472,984 Members | 2,123 Online
Bytes | Software Development & Data Engineering Community
Post Job

Home Posts Topics Members FAQ

Join Bytes to post your question to a community of 472,984 software developers and data experts.

Optimizator and indexes

Is there a way to force optimizer to use indexes without hints? (some
server setting or index type...)
I'll give an example to clarify :

I have a table with fields
Customer_Code char(10) not null
Invoice_Number int not null
and an index on those fields IX_1.

there are about 2,000,000 records in the table and those two fields are
not unique, and I cant use clustered index because of the nature of the
table (need it for something else).

When I use query like :

Select * from CustInv where Customer_Code='ABC' and invoice_Number=2

depending on the ammount of data statistics computes, query is executed
using the IX_1 or IX_1 is ignored. The documentation says that using of
indexes is determened by the uniqueness of the data, but my tests show
that every usage of index is faster.
I can fool the optimizer when using query like

Select * from CustInv where Customer_Code='ABC' and invoice_Number>=2
and invoice_number<=2

but all that it does is extends the optimizer's tolerance (IX_1) is
ignored for some queries in that form also.

Because my database and indexes are dynamically created, I cannot use
hints for indexes, so if anyone knows a way to tell the database
something like : "If you have an index on where fields, use it ALWAYS",
the knowledge would be gratly appretiated! :)

Thanx in advance! Sorry for a longer post and maybe fuzzy explanation of
the problem...

Igor
Jul 23 '05 #1
9 1624
Igor,

If you create the tables (and indexes) dynamically, then it should be no
problem for you to name your indexes and constraints. And if you can
name your indexes/constraints, then you can use index hints.
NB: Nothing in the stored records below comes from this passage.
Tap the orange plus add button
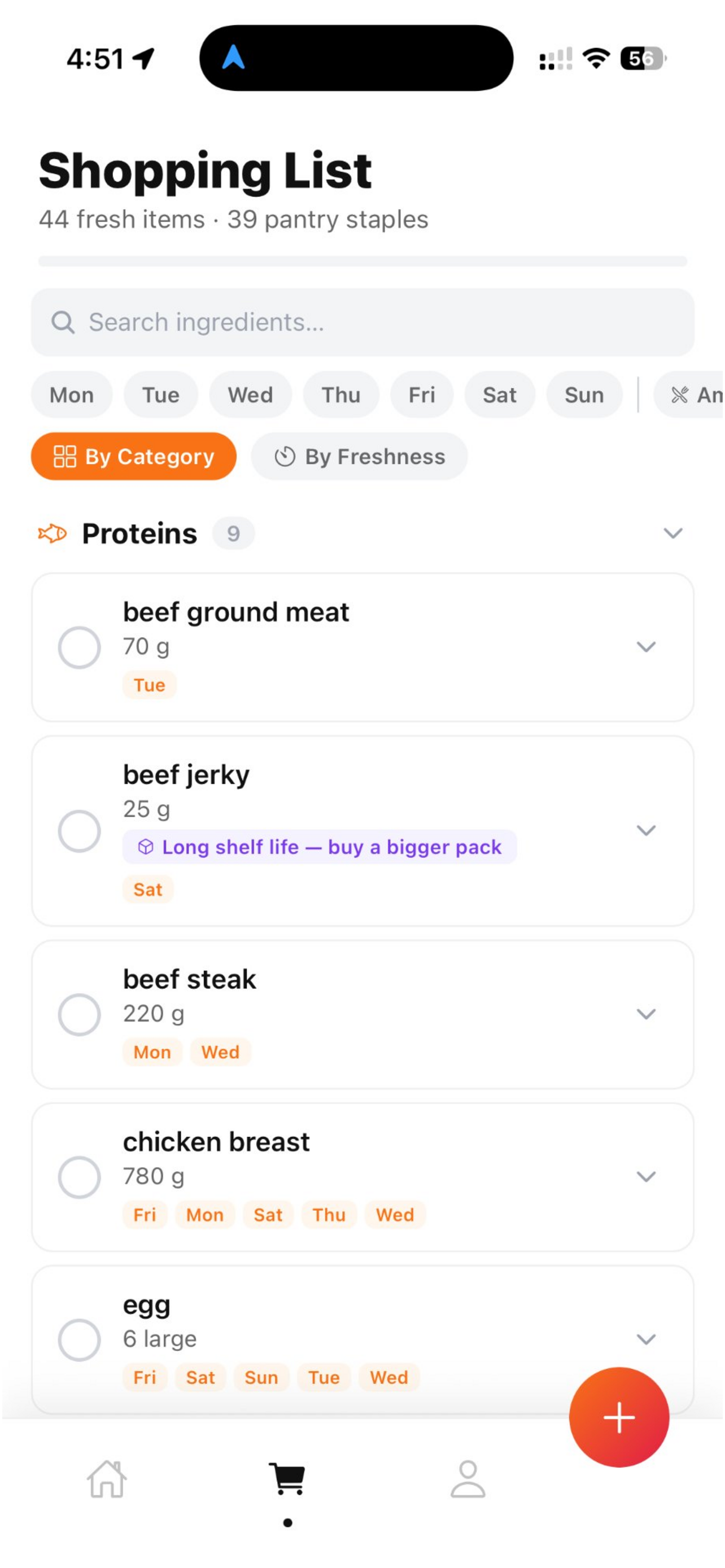 click(619, 1418)
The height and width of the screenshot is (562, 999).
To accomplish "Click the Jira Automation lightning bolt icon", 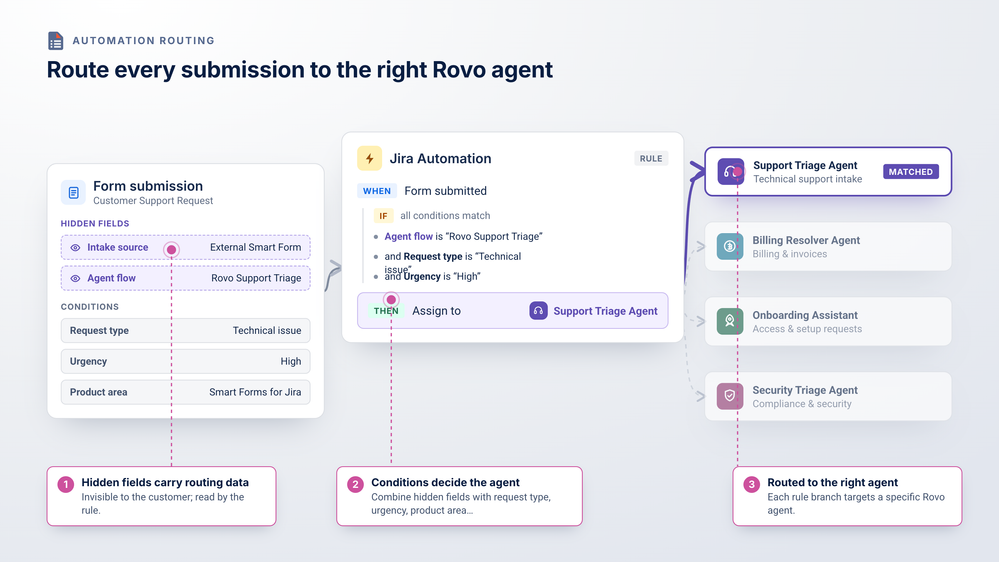I will coord(370,159).
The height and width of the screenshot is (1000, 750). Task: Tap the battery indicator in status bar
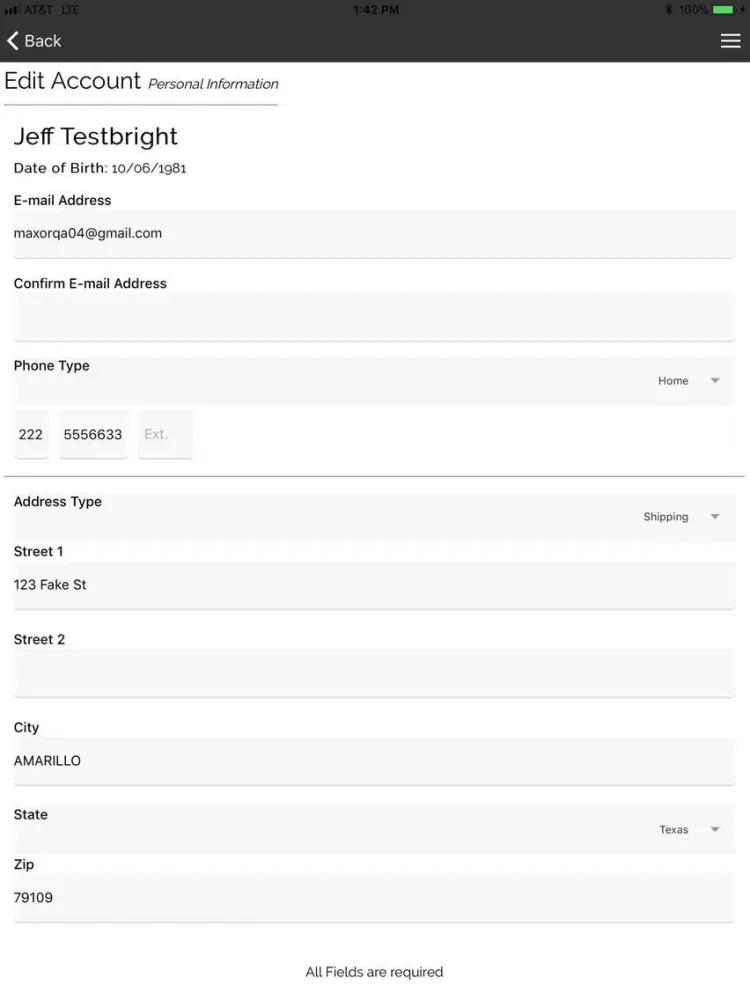pyautogui.click(x=723, y=10)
BTW: There is no way to force the use of a particular index without
using hints. Such option would make no sense at all.

SQL-Server uses a cost based optimizer and will minimize I/O, it will
choose indexes that will minimize query execution times.

With a hot cache, an index hint can in some situations increase
performance. Note however that the index hint can become troublesome
when the amount of data grows (or unused space increases), or when the
cache size shrinks (because other processes need the server's memory).

If the query that you are actually using is more complex then the one
below, then please post it. There may be other options...

Hope this helps,
Gert-Jan
Igor wrote:

Is there a way to force optimizer to use indexes without hints? (some
server setting or index type...)
I'll give an example to clarify :

I have a table with fields
Customer_Code char(10) not null
Invoice_Number int not null
and an index on those fields IX_1.

there are about 2,000,000 records in the table and those two fields are
not unique, and I cant use clustered index because of the nature of the
table (need it for something else).

When I use query like :

Select * from CustInv where Customer_Code='ABC' and invoice_Number=2

depending on the ammount of data statistics computes, query is executed
using the IX_1 or IX_1 is ignored. The documentation says that using of
indexes is determened by the uniqueness of the data, but my tests show
that every usage of index is faster.
I can fool the optimizer when using query like

Select * from CustInv where Customer_Code='ABC' and invoice_Number>=2
and invoice_number<=2

but all that it does is extends the optimizer's tolerance (IX_1) is
ignored for some queries in that form also.

Because my database and indexes are dynamically created, I cannot use
hints for indexes, so if anyone knows a way to tell the database
something like : "If you have an index on where fields, use it ALWAYS",
the knowledge would be gratly appretiated! :)

Thanx in advance! Sorry for a longer post and maybe fuzzy explanation of
the problem...

Igor

Jul 23 '05 #2
Igor (bi**@baja.com) writes:
Because my database and indexes are dynamically created, I cannot use
hints for indexes, so if anyone knows a way to tell the database
something like : "If you have an index on where fields, use it ALWAYS",
the knowledge would be gratly appretiated! :)


Believe me, you don't want that. Say that you have:

SELECT * FROM tbl WHERE nonclusteredindexedcol = @value

If there is a good distribution of values in nonclusteredindexedcol,
the index will be good. But say that for 30% of the rows, the value
is the one the same. The cost for using the index rather than scanning
the table, will be considerably lower than using the index, since when
using the index the same page will be accessed more than once.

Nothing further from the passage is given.